There may or may not be many locals who recall pre-Kathy Whitmire Houston, when the place was famous as The City That Doesn’t Work. In those days potholes, insects, and flooding were considered the price of living in an entrepreneurial, quintessentially adolescent city; they were the price you paid for finding your fortune in Houston. But over the years, Houston grew up—roads were paved, bugs were sprayed, and elegant skyscrapers were built, along with state-of-the art concert halls and ever bigger and better air-conditioned sports facilities. Houston could guarantee a comfort level that never before seemed to matter, and people took it pretty seriously.

Allison brought all that to an end overnight. It was as though an invading army attacked the city at its weakest spots. The Medical Center, the arts district, the architecturally significant skyscrapers, the courthouses—all were in shambles, and Houston looked like no place anyone wanted to be. The story that seemed to haunt the populace was not about the homeless man who drowned in White Oak Bayou or the nonswimmers who had to be saved by National Guardsmen, who rappelled to their rescue down freeway sound barriers, but about the devoted employee who, working late in the Bank of America Center, had drowned in an elevator while trying to get to her car in the underground parking garage. The city mourned for the lab rats that died in the Medical Center’s basement and for the musical scores drenched in the bowels of Jones Hall. What really scared Houstonians, ultimately, was the idea that the flood could stop the city’s cherished progress in its tracks and wash Houston back into the past.

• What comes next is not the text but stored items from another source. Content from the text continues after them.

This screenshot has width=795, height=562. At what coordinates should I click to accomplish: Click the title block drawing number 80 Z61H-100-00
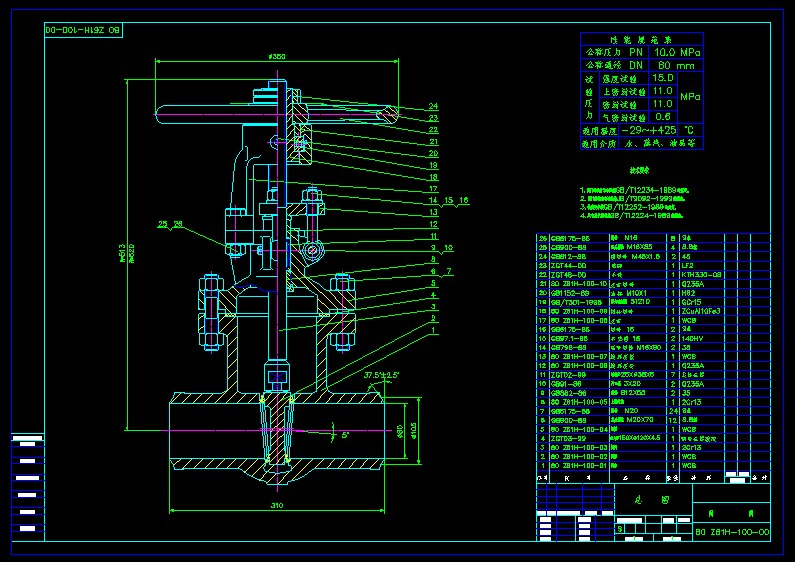(x=732, y=532)
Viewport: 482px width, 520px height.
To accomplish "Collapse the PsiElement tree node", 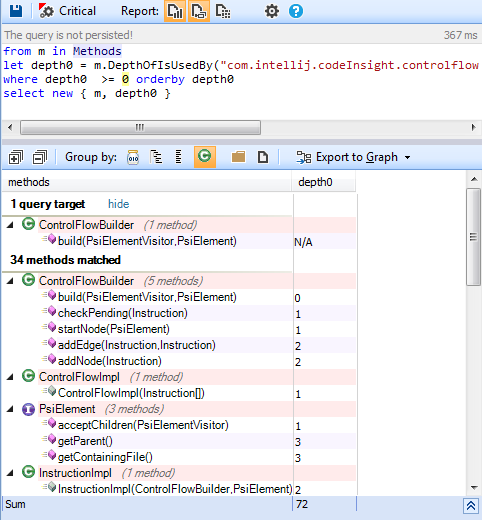I will coord(10,409).
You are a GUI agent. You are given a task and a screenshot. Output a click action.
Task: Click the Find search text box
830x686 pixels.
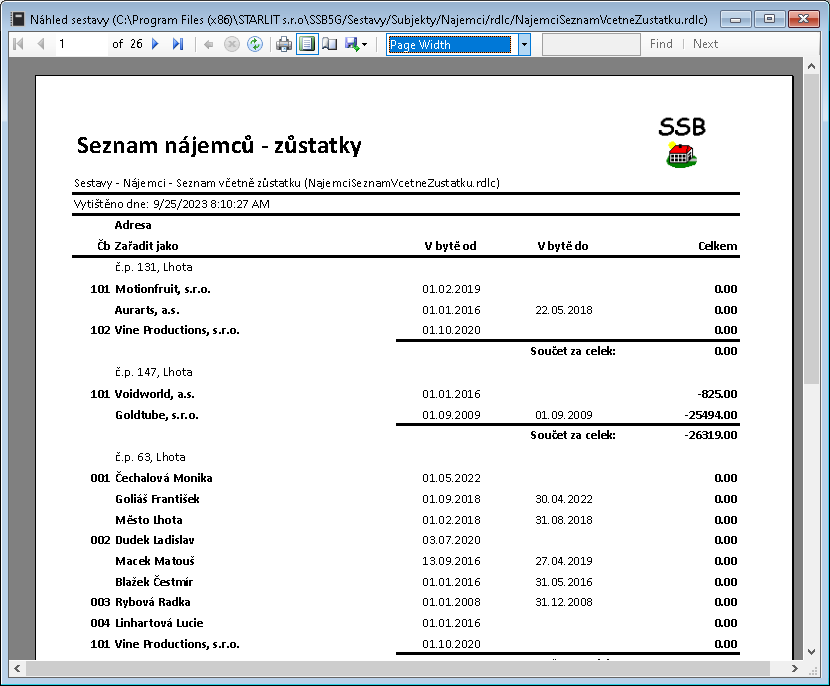[x=591, y=44]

Marooned in our neighborhood with news that the storm might turn around and hit Houston again, my family went to the grocery store for supplies. A couple in their thirties were sitting at a concrete table outside. Boated out of their home in a comfortable neighborhood called Timbergrove, they’d crammed a few belongings into small gym bags. The woman was weeping. Her husband, covered with mud, was pounding alternately on his PalmPilot and cell phone. “I’m calling my mom to come and pick us up,” he said, sounding like a child lost in a shopping mall.

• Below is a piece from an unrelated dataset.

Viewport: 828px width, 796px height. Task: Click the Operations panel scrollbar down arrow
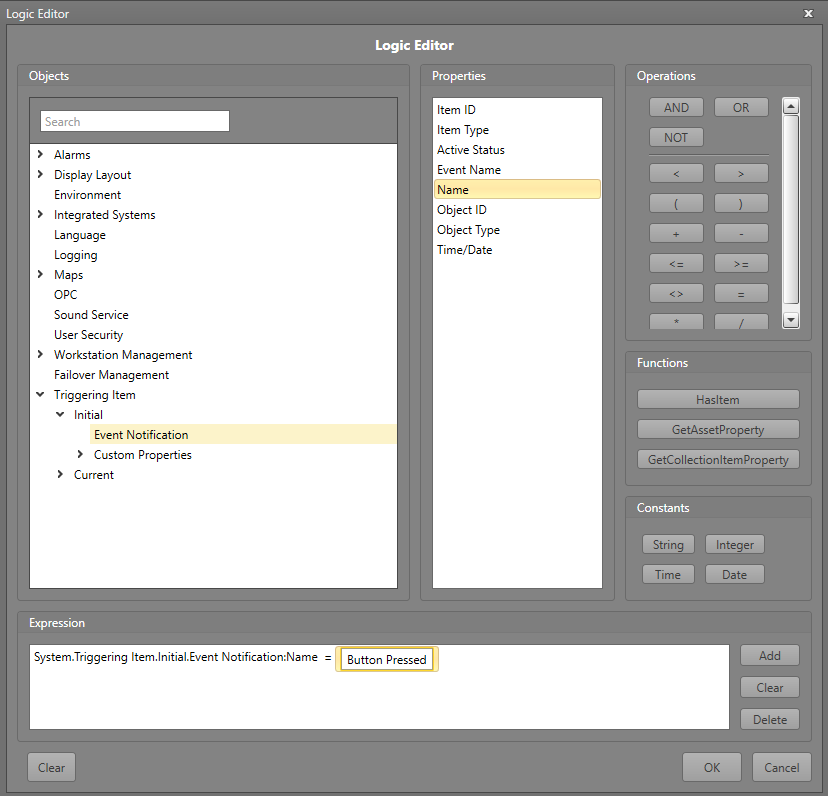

Like the rest of us, he would have a long wait for relief. Immediately following the storm, the media offered round-the-clock comfort in the form of stories of heroic rescue, stories of locals pulling together in a time of crisis, and particularly soothing to Houstonians, stories about the millions of dollars that had been raised to help flood victims. Ten or so days later, downtown buildings were surrounded by high-tech pumps, and NASA was promising innovative techniques to resuscitate water-damaged documents. There were lots of cool flood sales. I stumbled into one at a wilderness equipment store, where people were eagerly stocking up on tents, ropes, and lanterns. “Thanks,” I thought, “but no thanks.”